L’image que vous voyez a été partagée plus de 3 millions de fois sur le réseau social Facebook. Elle illustre parfaitement la convergence entre une quête spirituelle sincère et des stratégies de manipulation digitale redoutables. Ce phénomène s’appuie d’abord sur ce que les sociologues appellent l’évangile de la prospérité. Dans ce cadre, la foi est présentée comme un investissement : on suggère aux fidèles que la richesse matérielle est le signe ultime de la bénédiction divine. Cette doctrine transforme la spiritualité en un produit de consommation où la vulnérabilité économique est exploitée, poussant souvent les plus démunis à attendre un miracle plutôt qu’à s’attaquer aux racines de leur précarité.
Parallèlement, les réseaux sociaux ont vu naître une forme de parasitisme algorithmique nommé le piège à engagement (engagement bait). Des administrateurs de pages, souvent dépourvus de toute intention religieuse, publient ces contenus pour « hacker » les algorithmes. Chaque commentaire « Amen » ou chaque partage augmente artificiellement la visibilité du compte. Une fois que la page possède une audience massive et réactive, elle devient une mine d’or : elle peut être revendue à prix fort, utilisée pour diffuser des publicités rémunératrices ou servir de plateforme pour des campagnes de désinformation politique.
La face cachée des promesses miraculeuses
Les risques de céder à ces sollicitations sont multiples et dépassent la simple déception émotionnelle. En interagissant avec ces publications, l’utilisateur s’expose à un profilage comportemental précis. Les algorithmes vous identifient comme une cible sensible aux promesses de gains faciles, ce qui attire mécaniquement des tentatives de hameçonnage (phishing) et des publicités pour des placements financiers douteux. C’est un cercle vicieux où la crédulité devient une marchandise vendue au plus offrant.

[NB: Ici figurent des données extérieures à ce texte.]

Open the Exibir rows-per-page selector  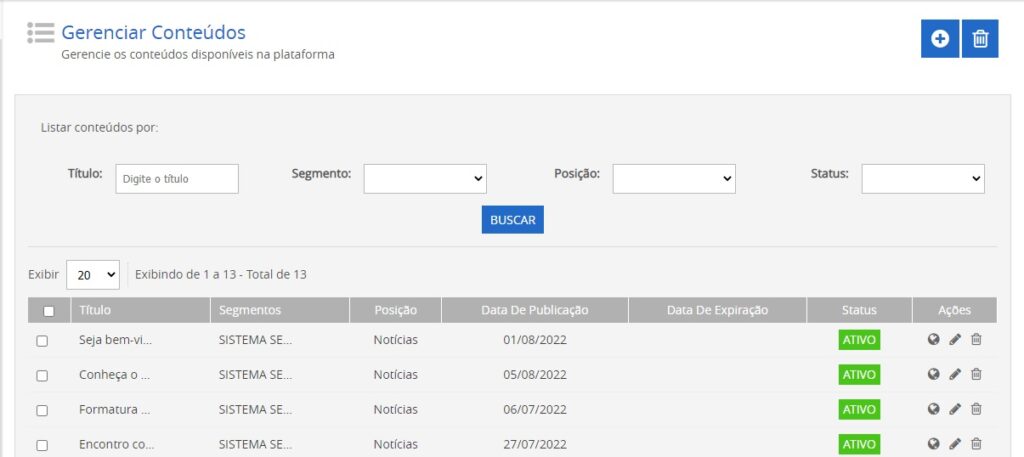93,274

Au-delà de l’aspect technique, ces pratiques entretiennent une forme d’épuisement psychologique. La répétition de promesses non tenues finit par fragiliser le discernement et peut mener à un sentiment d’abandon ou de culpabilité chez celui qui ne voit pas la « richesse » arriver. La véritable prudence consiste à reconnaître qu’une image sur un écran n’a pas le pouvoir de modifier une situation financière. La richesse des créateurs de ces publications, elle, est pourtant bien réelle et se construit clic après clic, sur le dos de ceux qui espèrent un miracle.